Two additional prizes have been added for the songSLAM awardees this season. Firstly, the composer for the team earning the most unique votes will receive mentorship from "one of New York's favorite song composers" (The New Yorker), Tom Cipullo. Second, a panel of judges will choose their favorite composer from the pool of submissions and commission an additional 15-minute work for voice and piano to be premiered during the 2022 songSLAM festival. The panel will include mezzo-soprano Stephanie Blythe, bass-baritone Eric Owens, composer Reinaldo Moya and Sparks' Co-Artistic Directors Erika Switzer and Martha Guth.

On January 22 at 9 PM EST, as the twelve day songSLAM concludes, Sparks & Wiry Cries will share the second program of the festival, three world-premiere performances of compositions that focus on stories representing aspects of the wholly unique human experience in 2020.

In Ciudad Perdita, composer Reinaldo Moya sets the poetry of Adalber Salas Hernández to conjure a profound sense of place for Caracas, the city of Moya's youth, before his migration and immigration to the United States. The work is performed by soprano María Brea and pianist Howard Watkins.

Detroit Slam Poet Jessica Care Moore explores the relationship between life, faith, race, and death in the time of COVID in her Ramadan 20 VS. COVID 19, set to music by Andrew Staniland and performed by soprano LaToya Lain and pianist Erika Switzer.

Finally, composer John Glover and baritone/poet Michael Kelly take on themes of love and loss through the lens of the queer community in After Him.

This diverse cast of performers, poets, composers, singers, and pianists will come together under the guidance of songSLAM Festival Executive Producer Matthew Principe to envision these song cycles for a virtual audience. All three premieres will be released for free to audiences worldwide. Accompanying PDFs of each score will also be available for purchase for those who may wish to immediately access the music and keep the stories alive for future performances.

Over a decade ago, Soprano Martha Guth and pianist Erika Switzer co-founded Sparks & Wiry Cries as a podcast and online magazine with a vision to contextualize art song in the sharing of recordings, interviews, and articles by prominent artists and scholars. Since then, the organization has grown to include an art song recital series, co-produce world-wide songSLAM competitions, present the annual songSLAM festival, and regularly commission and premiere new works. The organization's online publication, Sparks & Wiry Cries: Art Song Magazine, actively engages conversations through insightful publishing, programming, and commissioning initiatives. In 2020, the organization published their first volume of the songSLAM Songbook, a curated anthology of sixteen pieces debuted at songSLAM competitions past.
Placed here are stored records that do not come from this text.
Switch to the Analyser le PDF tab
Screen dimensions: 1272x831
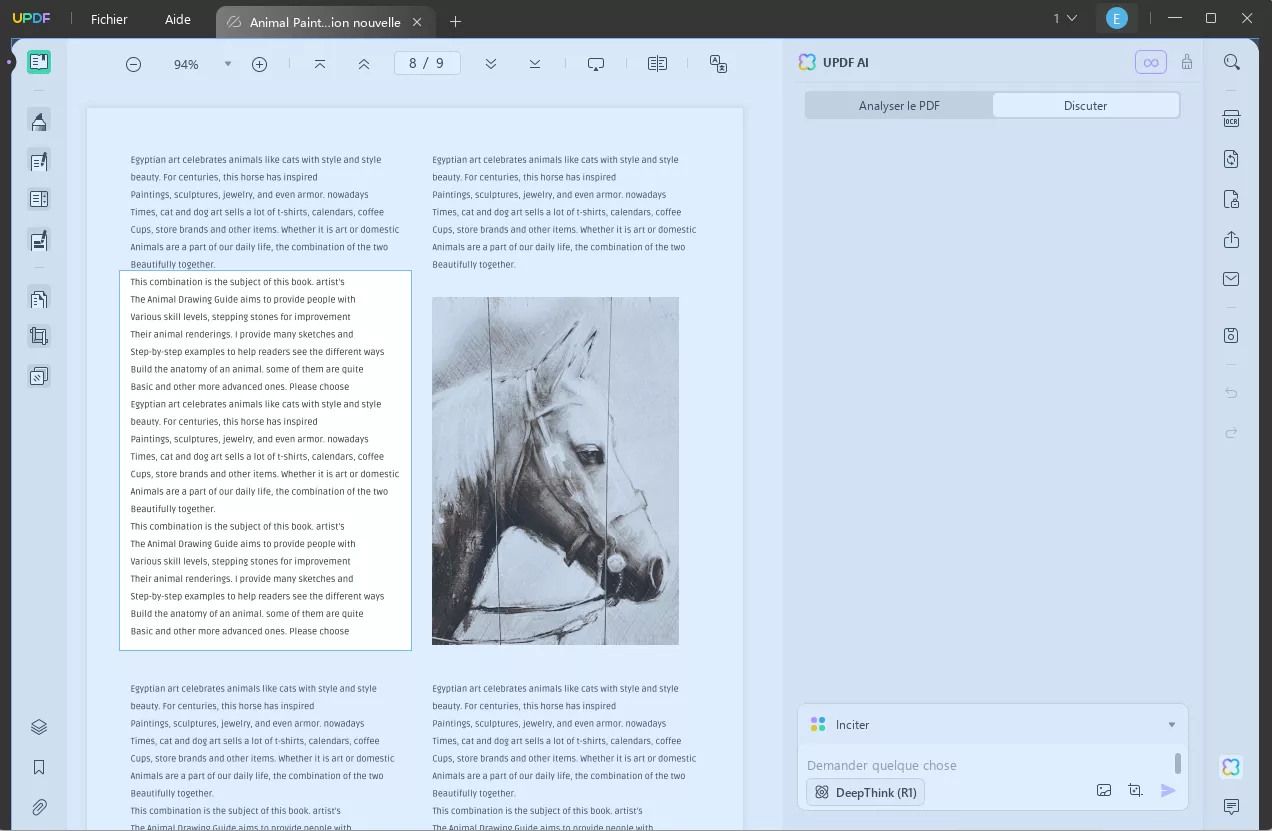click(898, 105)
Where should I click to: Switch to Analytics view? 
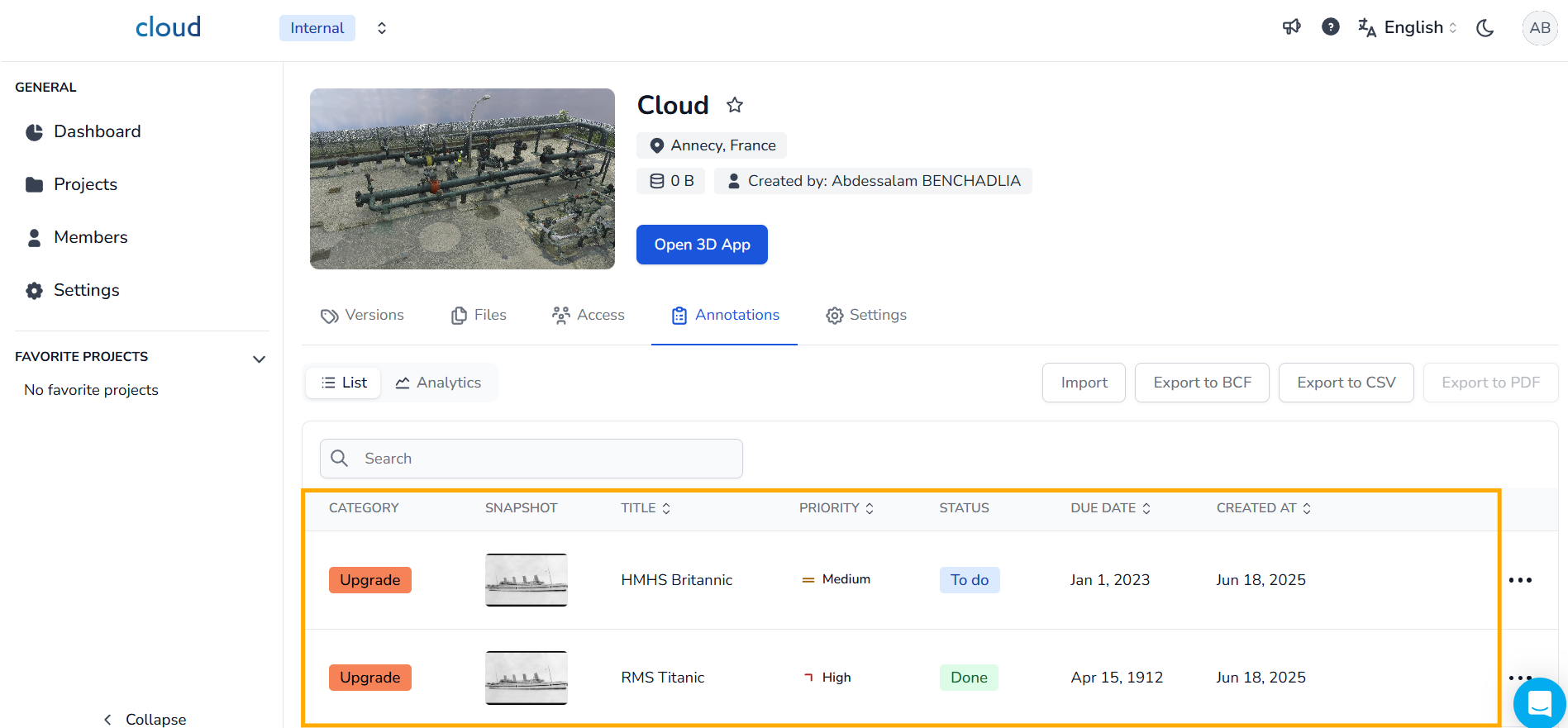click(x=438, y=383)
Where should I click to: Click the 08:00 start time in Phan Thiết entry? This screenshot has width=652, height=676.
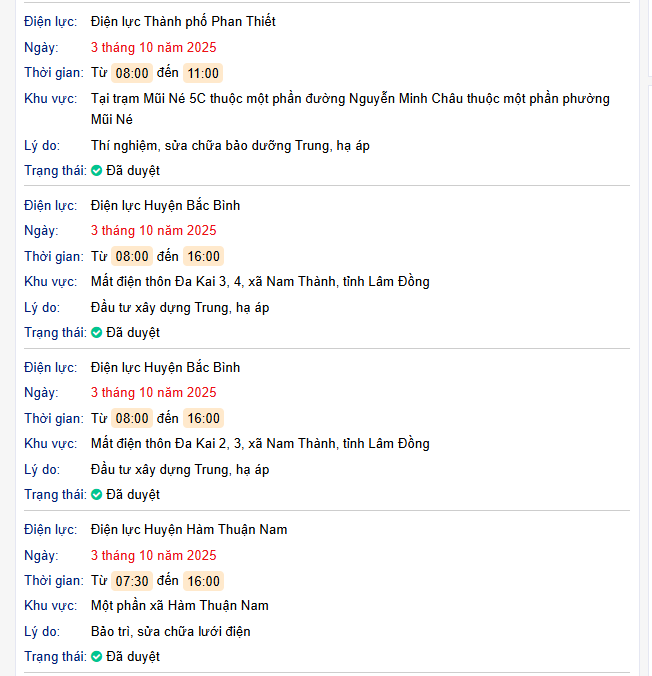(x=132, y=73)
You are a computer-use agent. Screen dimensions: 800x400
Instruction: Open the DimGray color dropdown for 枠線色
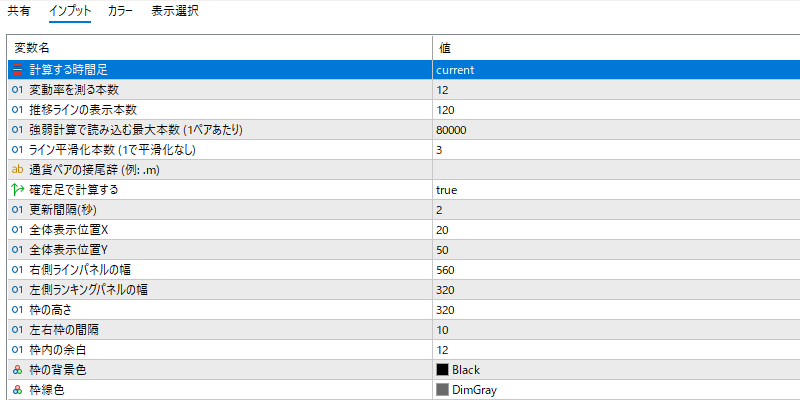[616, 390]
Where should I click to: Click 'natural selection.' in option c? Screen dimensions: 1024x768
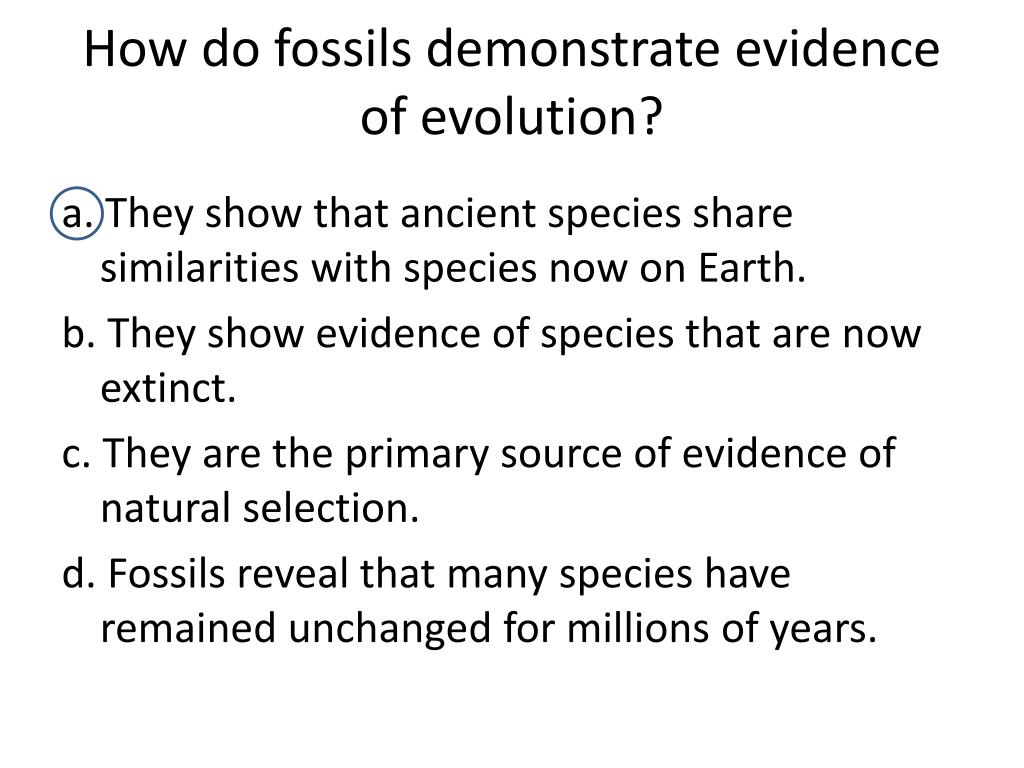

"Sparks & Wiry Cries promotes the advancement and preservation of art song by providing opportunities to its creators and performers," says Switzer. "With this virtual festival we are advancing critical human dialogue around contemporary issues of equity, health, and inclusion and preserving these dialogues for future reflection. Sparks cares deeply about giving voice to matters of human conflict. Through art and the sharing of songs, we connect our deepest insights to the communities around us."

Regional songSLAMs are also being co-hosted by Sparks & Wiry Cries virtually throughout the 2020-21 season with art song organizations in four cities, including Minneapolis, Cincinnati, Vancouver (Canada) and Chicago and live songSLAM events are in the works for late spring of 2021 in Ljubljana (Slovenia) and London, U.K.